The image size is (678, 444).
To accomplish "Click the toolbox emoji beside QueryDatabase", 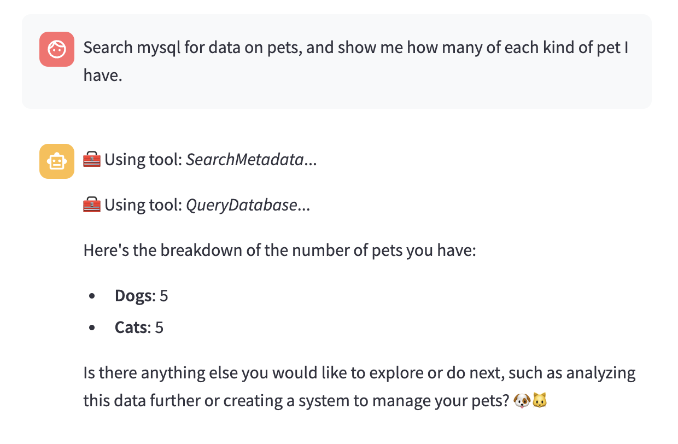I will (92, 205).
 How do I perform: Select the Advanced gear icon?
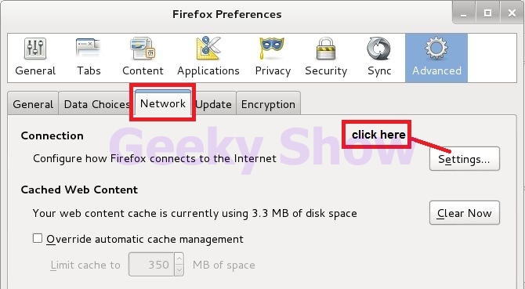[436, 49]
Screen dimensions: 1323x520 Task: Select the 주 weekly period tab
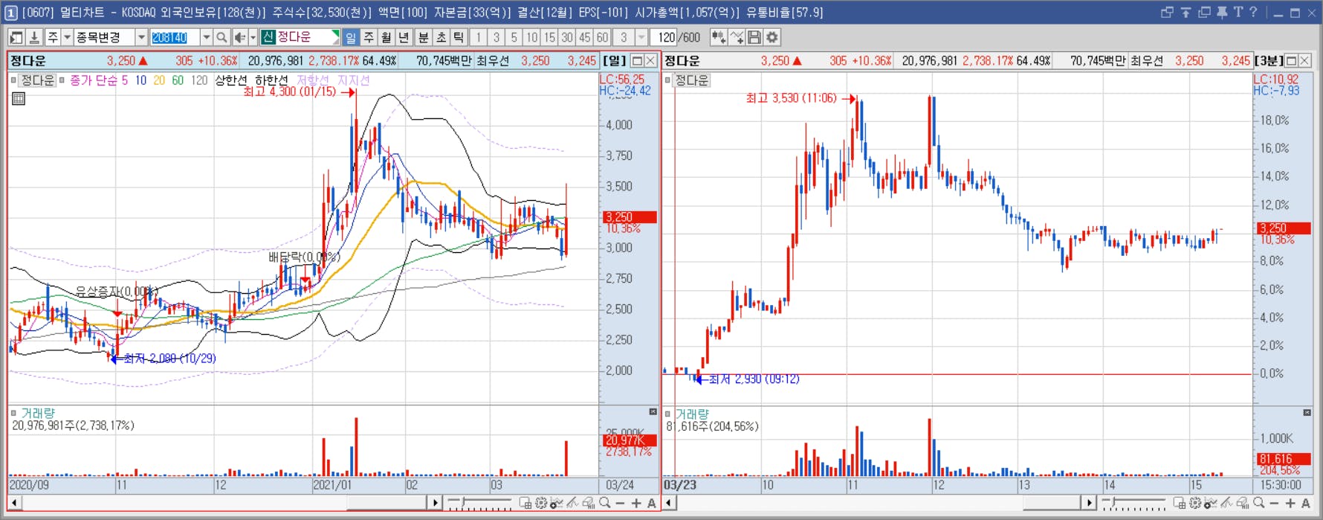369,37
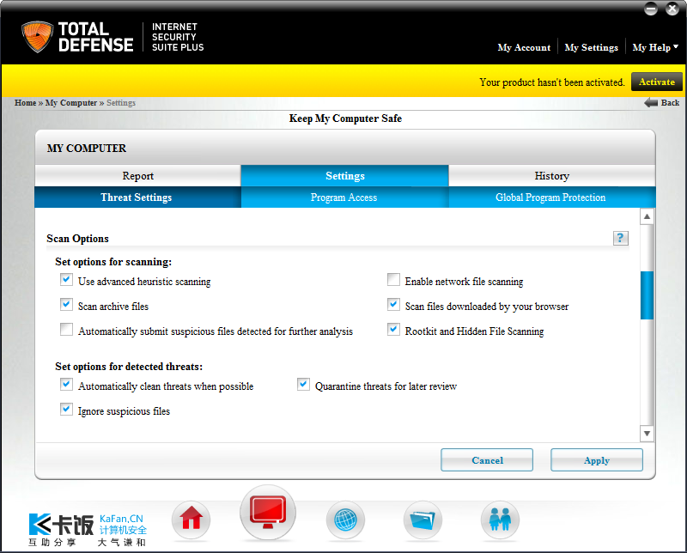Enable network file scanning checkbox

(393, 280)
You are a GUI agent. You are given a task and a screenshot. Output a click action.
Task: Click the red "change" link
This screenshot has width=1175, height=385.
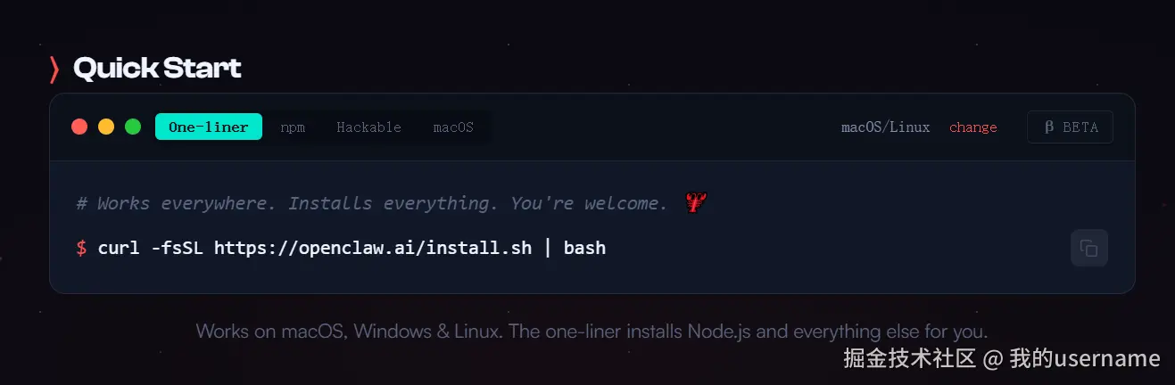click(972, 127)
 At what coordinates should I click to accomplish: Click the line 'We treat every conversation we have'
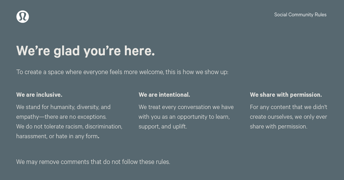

=======

**GOAL OF THE EXERCISE**
Count the lines of the records that contain the word "Select". Reply with only the number.

**FINAL ANSWER**
2